Consigne: Prolongez l'article sur l'impact de l'électrification du parc pour l'entretien automobile au-delà de sa dernière phrase.

Atelier : Électrique un jour, mais thermique toujours
Quel impact va avoir l’électrification du parc pour le business de la maintenance auto ? Modéré et sur le long terme pour les réparateurs indépendants, mais plus violent pour les réseaux constructeurs. Regard à l’horizon 2036 avec deux études prospectives et une modélisation en différents scénarios pour y voir plus clair.
Le véhicule électrique n’est plus un fantasme de bobo-écolo, mais une nécessité pour les industriels sommés de décarboner drastiquement le transport. À cela s’ajoute que le « dieselgate » a été un accélérateur du désamour des clients pour le diesel. Dans cette période anxiogène où l’on prédit la fin du diesel et l’avènement du tout-électrique réputé destructeur de business après-vente, il était indispensable de faire une projection pour que l’après-vente auto se prépare au changement. Un exercice réalisé par l’Anfa avec TCG Conseil/cabinet Feria, mais aussi par la Feda dans le cadre d’un livre blanc s’appuyant sur l’étude prospective de Bernard Jullien, universitaire-chercheur expert de l’écosystème. Chacune a construit trois scénarios modélisant un ancrage progressif et plus ou moins actif des versions électriques dans le paysage.
Bonne nouvelle pour les réparateurs indépendants : ces deux études menées parallèlement arrivent à la même conclusion : l’électrification du parc ne sera pas le fossoyeur de l’activité des ateliers. En revanche, les réseaux constructeurs et les réparateurs indépendants ne seront pas impactés de la même manière. Car autre élément entrant dans l’équation d’un business qui bouge : le vieillissement du parc et en particulier diesel, très lucratif en après-vente. Un paysage qui devrait être porteur pour les indépendants champions des modèles plus âgés. Mais attention, cet appel d’air laissé aux indépendants doit être utilisé pour leur propre (re)conversion aux nouvelles motorisations et techniques de réparation… même s’ils ont une bonne quinzaine d’années pour se préparer à l’entrée de véhicules électriques dans leur atelier, « car quatre véhicules sur cinq seront encore thermiques d’ici là », assure Jocelyn Gombault, responsable projet au sein de l’Observatoire de l’Anfa. « Leur urgence est plutôt de se former sur les technologies diesel, dont ils récupéreront le business d’un parc vieillissant. Leur priorité sur les dix prochaines années : les réparations d’EGR, turbos, filtres à particules et injecteurs. « Dans une perspective de dix à quinze ans, le parc traité par les MRA devrait s’inverser et pourrait être majoritairement à motorisation essence », prévient l’Anfa.

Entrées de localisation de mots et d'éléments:
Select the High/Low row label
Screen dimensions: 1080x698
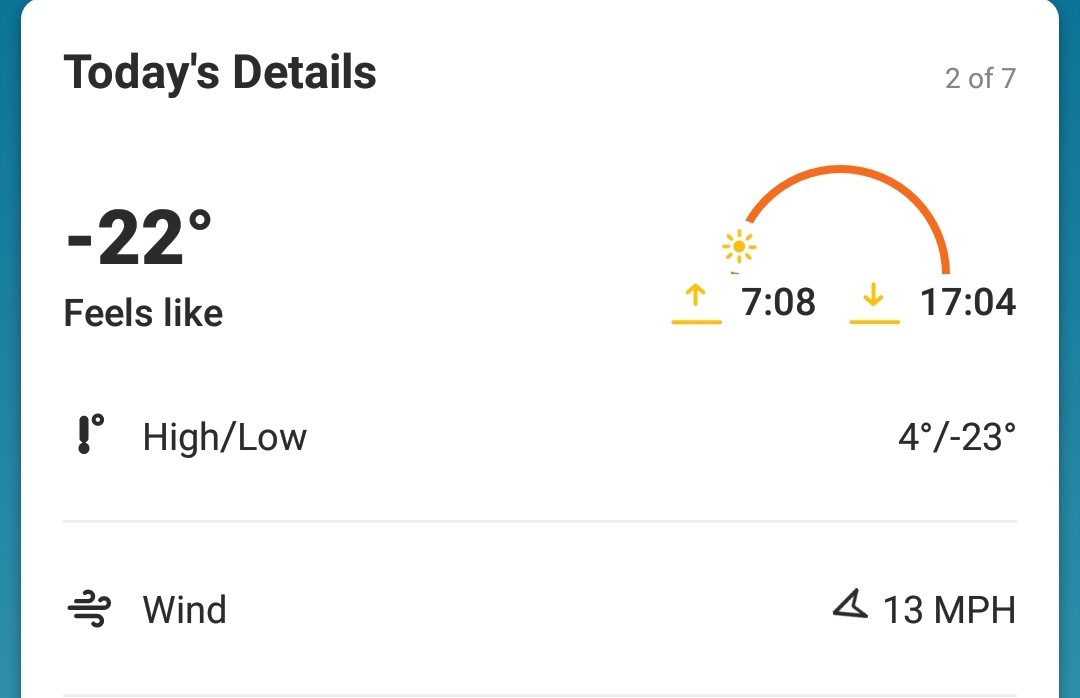click(x=225, y=437)
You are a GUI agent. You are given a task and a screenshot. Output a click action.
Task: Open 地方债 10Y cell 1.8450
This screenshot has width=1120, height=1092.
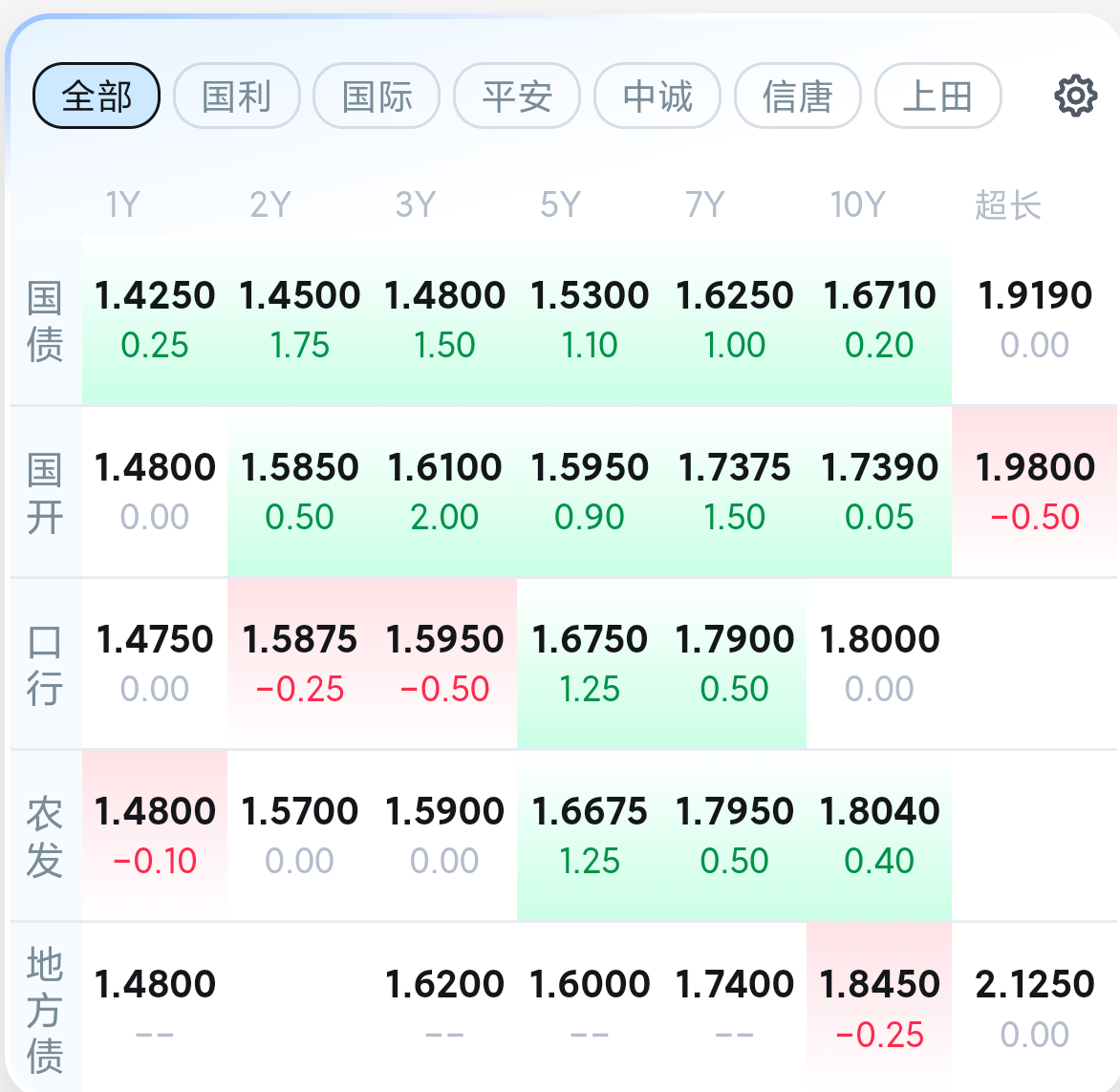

Corrigé:
Réseaux constructeurs : 5 ans pour muter
La mutation devrait être plus violente pour les réseaux constructeurs qui n’ont que cinq petites années pour adapter leur après-vente à un parc multi-motorisé et repenser leur business modèle. Le risque pour leur activité après-vente est non négligeable. Car selon les trois scénarios modélisés par l’Anfa, ils seront les premiers à prendre en charge les véhicules électrifiés. À l’horizon 2036, on estime entre – 6 et – 19 % la perte de leur CA après-vente, selon la réussite des VE et VHE à pénétrer le parc. Dans cette hypothèse haute, dès 2026, ils auront à traiter ces modèles à hauteur de 14 % du parc automobile VP entrant tandis que les véhicules diesel seront tombés à 26 % de leurs entrées atelier. Dans ce scénario, en 2036, 60 % des entrées atelier sont composées de ces véhicules, soit une perte de plus de 2,5 Md€ de CA. Sachant que dans la seconde étude (Bernard Jullien/Feda), l’hypothèse haute ferait chuter de 26 % le business atelier des réseaux de marques ! Il y a donc urgence pour eux à retrouver la voie des marges par la vente et surtout à creuser de nouvelles diversifications.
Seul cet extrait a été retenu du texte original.